(189e) Stay Double, Stay Homologous: Combined Computational/Esperimental Approaches to RAD51/ssDNA Interactions in DNA Damage Repair

Authors: 
Marson, D., University of Trieste
Laurini, E., University of Trieste
Aulic, S., University of Trieste
Fermeglia, M., University of Trieste
Pricl, S., University of Trieste
DNA replication, repair, and recombination proteins form complex and agile networks. These networks organize the participating proteins into molecular machines that act on different substrates and channel them to different outcomes. Some of these machines display the capacity to accurately repair DNA damage or reestablish damage DNA replication forks without the loss of genetic information. Under other circumstances, action of the same molecular machines destabilizes the genome, leading to cancer or to the accumulation of toxic repair intermediates resulting in cell death.

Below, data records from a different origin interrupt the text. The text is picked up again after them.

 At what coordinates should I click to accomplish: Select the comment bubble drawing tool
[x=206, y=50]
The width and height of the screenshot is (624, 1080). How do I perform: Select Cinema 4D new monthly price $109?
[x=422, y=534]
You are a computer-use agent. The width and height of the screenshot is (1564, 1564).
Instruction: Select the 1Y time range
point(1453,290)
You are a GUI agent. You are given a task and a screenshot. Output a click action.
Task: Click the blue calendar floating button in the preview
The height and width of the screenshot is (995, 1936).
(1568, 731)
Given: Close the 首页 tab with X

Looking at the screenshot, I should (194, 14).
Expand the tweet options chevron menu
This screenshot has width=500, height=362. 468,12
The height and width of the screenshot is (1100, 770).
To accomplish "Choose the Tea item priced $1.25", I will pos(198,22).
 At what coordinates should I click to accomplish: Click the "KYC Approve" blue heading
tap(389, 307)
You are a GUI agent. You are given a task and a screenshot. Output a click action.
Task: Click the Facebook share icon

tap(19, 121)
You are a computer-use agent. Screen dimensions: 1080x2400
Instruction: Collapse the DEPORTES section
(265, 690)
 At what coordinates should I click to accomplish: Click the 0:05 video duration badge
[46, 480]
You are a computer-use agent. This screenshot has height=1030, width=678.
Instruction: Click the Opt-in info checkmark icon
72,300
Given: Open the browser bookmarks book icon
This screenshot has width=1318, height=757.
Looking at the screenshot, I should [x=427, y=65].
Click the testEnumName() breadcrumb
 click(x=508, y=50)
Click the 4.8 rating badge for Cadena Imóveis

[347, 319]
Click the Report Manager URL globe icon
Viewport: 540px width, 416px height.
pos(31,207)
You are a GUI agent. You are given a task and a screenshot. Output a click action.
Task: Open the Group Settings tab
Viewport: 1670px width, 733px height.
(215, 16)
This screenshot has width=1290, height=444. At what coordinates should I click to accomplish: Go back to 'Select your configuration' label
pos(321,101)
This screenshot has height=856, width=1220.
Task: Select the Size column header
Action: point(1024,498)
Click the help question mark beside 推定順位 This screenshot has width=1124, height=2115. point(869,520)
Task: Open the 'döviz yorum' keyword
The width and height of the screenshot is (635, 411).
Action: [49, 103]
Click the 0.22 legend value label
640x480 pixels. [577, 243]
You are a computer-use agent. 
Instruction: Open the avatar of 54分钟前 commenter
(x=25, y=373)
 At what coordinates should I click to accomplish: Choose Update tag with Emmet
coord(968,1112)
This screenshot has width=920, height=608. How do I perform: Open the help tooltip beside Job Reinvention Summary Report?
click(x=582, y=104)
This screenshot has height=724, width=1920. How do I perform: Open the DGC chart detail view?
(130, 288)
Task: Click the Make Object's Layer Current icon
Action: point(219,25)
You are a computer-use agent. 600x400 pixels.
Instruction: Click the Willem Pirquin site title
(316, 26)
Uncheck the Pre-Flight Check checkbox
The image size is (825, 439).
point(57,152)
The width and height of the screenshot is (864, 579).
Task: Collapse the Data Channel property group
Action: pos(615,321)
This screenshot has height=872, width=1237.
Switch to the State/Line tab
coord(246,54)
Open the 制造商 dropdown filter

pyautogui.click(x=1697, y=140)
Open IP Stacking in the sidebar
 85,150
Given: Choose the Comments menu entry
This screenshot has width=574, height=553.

The central player in homologous recombination (HR) is the RAD51 DNA strand exchange protein (aka recombinase); its inactive conformation is tightly controlled by a double-heptameric doughnut-like assembly while its active form is a nucleoprotein filament assembled on the single-strand DNA generated at the site of DNA damage. In order to get a comprehensive structural and thermodynamic perspective of RAD51/ssDNA interaction, in this work we will present an application of large scale, parallel atomistic and coarse-grained (CG) simulations, coupled with high resolution imaging techniques and biophysical methods (ITC and CD) to i) dissect the docking mode of RAD51 to ssDNA, ii) deriving the energetics of the interface in the protein/nucleic acid interface, iii) uncovering the role of DNA and protein flexibility in their assembly formation, and iv) determining the mechanism of RAD51 binding to ssDNA.